─── Supplied material ───
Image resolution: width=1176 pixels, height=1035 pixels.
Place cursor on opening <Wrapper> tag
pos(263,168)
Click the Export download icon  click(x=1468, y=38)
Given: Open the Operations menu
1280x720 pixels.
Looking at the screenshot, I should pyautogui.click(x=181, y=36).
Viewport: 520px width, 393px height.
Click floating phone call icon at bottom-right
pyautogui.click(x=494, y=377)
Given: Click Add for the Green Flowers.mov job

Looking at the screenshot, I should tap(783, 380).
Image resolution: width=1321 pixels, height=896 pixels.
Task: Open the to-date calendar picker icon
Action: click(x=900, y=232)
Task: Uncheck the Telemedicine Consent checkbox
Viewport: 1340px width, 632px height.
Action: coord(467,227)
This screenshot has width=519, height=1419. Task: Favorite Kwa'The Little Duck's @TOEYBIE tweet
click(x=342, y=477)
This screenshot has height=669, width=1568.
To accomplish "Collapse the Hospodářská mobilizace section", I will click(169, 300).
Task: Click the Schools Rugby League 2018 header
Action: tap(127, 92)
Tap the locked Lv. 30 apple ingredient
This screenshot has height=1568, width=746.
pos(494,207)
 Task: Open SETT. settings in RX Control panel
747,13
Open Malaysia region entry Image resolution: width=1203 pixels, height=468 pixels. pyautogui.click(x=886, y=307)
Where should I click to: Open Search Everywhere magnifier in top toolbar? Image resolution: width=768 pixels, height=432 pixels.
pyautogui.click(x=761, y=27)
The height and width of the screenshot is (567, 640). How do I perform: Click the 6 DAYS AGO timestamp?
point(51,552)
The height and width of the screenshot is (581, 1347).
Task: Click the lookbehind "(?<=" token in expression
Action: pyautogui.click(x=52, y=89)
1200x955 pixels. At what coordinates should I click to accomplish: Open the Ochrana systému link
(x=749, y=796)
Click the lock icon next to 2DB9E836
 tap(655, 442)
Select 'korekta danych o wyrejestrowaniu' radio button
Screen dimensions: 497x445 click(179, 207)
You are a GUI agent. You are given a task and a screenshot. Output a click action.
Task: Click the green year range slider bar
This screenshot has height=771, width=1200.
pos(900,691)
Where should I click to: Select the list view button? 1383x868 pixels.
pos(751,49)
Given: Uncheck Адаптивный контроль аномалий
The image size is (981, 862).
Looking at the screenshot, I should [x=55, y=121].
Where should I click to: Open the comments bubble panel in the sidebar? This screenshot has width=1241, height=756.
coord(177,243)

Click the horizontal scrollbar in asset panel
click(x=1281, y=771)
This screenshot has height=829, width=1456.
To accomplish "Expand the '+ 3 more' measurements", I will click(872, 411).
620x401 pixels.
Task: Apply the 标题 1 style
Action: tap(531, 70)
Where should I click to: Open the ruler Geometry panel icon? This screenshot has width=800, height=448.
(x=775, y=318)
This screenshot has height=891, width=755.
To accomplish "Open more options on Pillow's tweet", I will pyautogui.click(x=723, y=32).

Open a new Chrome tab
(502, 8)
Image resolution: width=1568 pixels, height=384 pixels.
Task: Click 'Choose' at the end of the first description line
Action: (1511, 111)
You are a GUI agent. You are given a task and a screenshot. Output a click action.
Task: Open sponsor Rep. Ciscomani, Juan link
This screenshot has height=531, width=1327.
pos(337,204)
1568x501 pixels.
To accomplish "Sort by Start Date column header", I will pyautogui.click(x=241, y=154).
───
> The problem
Word for word, copy out all of the data shown above.

> Result of the task
Image resolution: width=1176 pixels, height=1035 pixels.
Place cursor on opening <Wrapper> tag
pos(263,168)
Click the Export download icon  click(x=1468, y=38)
Given: Open the Operations menu
1280x720 pixels.
Looking at the screenshot, I should pyautogui.click(x=181, y=36).
Viewport: 520px width, 393px height.
Click floating phone call icon at bottom-right
pyautogui.click(x=494, y=377)
Given: Click Add for the Green Flowers.mov job

Looking at the screenshot, I should tap(783, 380).
Image resolution: width=1321 pixels, height=896 pixels.
Task: Open the to-date calendar picker icon
Action: click(x=900, y=232)
Task: Uncheck the Telemedicine Consent checkbox
Viewport: 1340px width, 632px height.
Action: coord(467,227)
This screenshot has width=519, height=1419. Task: Favorite Kwa'The Little Duck's @TOEYBIE tweet
click(x=342, y=477)
This screenshot has height=669, width=1568.
To accomplish "Collapse the Hospodářská mobilizace section", I will click(169, 300).
Task: Click the Schools Rugby League 2018 header
Action: tap(127, 92)
Tap the locked Lv. 30 apple ingredient
This screenshot has height=1568, width=746.
pos(494,207)
 Task: Open SETT. settings in RX Control panel
747,13
Open Malaysia region entry Image resolution: width=1203 pixels, height=468 pixels. pyautogui.click(x=886, y=307)
Where should I click to: Open Search Everywhere magnifier in top toolbar? Image resolution: width=768 pixels, height=432 pixels.
pyautogui.click(x=761, y=27)
The height and width of the screenshot is (567, 640). How do I perform: Click the 6 DAYS AGO timestamp?
point(51,552)
The height and width of the screenshot is (581, 1347).
Task: Click the lookbehind "(?<=" token in expression
Action: pyautogui.click(x=52, y=89)
1200x955 pixels. At what coordinates should I click to accomplish: Open the Ochrana systému link
(x=749, y=796)
Click the lock icon next to 2DB9E836
 tap(655, 442)
Select 'korekta danych o wyrejestrowaniu' radio button
Screen dimensions: 497x445 click(179, 207)
You are a GUI agent. You are given a task and a screenshot. Output a click action.
Task: Click the green year range slider bar
This screenshot has height=771, width=1200.
pos(900,691)
Where should I click to: Select the list view button? 1383x868 pixels.
pos(751,49)
Given: Uncheck Адаптивный контроль аномалий
The image size is (981, 862).
Looking at the screenshot, I should [x=55, y=121].
Where should I click to: Open the comments bubble panel in the sidebar? This screenshot has width=1241, height=756.
coord(177,243)

Click the horizontal scrollbar in asset panel
click(x=1281, y=771)
This screenshot has height=829, width=1456.
To accomplish "Expand the '+ 3 more' measurements", I will click(872, 411).
620x401 pixels.
Task: Apply the 标题 1 style
Action: tap(531, 70)
Where should I click to: Open the ruler Geometry panel icon? This screenshot has width=800, height=448.
(x=775, y=318)
This screenshot has height=891, width=755.
To accomplish "Open more options on Pillow's tweet", I will pyautogui.click(x=723, y=32).

Open a new Chrome tab
(502, 8)
Image resolution: width=1568 pixels, height=384 pixels.
Task: Click 'Choose' at the end of the first description line
Action: (1511, 111)
You are a GUI agent. You are given a task and a screenshot. Output a click action.
Task: Open sponsor Rep. Ciscomani, Juan link
This screenshot has height=531, width=1327.
pos(337,204)
1568x501 pixels.
To accomplish "Sort by Start Date column header", I will pyautogui.click(x=241, y=154).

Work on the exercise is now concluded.